Big Data – Streaming
There are many different areas of the architecture to design when looking at a big data project. Do you need to account for a large amount of data streaming into your warehouse or can you mostly focus on processing the data coming in and just need to pick the right data store or warehouse? Here are the major elements we look at in an architecture with a focus on Streaming in this section.
Data now comes from more places than ever. With all of the sensors generating reading while computers and people generating even more information, it can be critical to make the right decision on which tool to select. There are some thoughts below on the pros and cons. inSight360 has experience with many of the products below with an emphasis on Amazon Kinesis Streaming. Let us help you make the decision.

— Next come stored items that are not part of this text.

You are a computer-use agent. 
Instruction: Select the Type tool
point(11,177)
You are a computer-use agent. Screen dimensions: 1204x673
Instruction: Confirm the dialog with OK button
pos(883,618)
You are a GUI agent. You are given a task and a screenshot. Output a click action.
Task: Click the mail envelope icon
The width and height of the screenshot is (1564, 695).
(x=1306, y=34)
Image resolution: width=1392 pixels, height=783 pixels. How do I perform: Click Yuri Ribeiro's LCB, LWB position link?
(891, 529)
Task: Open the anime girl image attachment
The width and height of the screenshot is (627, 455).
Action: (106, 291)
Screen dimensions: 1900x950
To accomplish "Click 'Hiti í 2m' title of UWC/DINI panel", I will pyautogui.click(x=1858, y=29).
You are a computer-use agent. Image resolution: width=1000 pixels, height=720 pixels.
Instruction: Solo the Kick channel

Pros and Cons of Data Streaming Tools
Flume
- Pros: Reliable
- Cons: Does not manage multiple streams
Kafka
- Pros: scalable and reliable – adopted in many cloud based offerings
- Cons: setup and support time consuming
Amazon Kinesis Streaming
- Pros: Set up and management tools from AWS
- Cons: Doesn’t scale quite as well as Kafka
Azure Event Hubs
- Pros: Set up and management tools
- Cons: Not as mature as others
Hortonworks Data Flow
- Pros: Powerful user interface and management capabilities unity
- Cons: Just released Q4 2015 by Hortonworks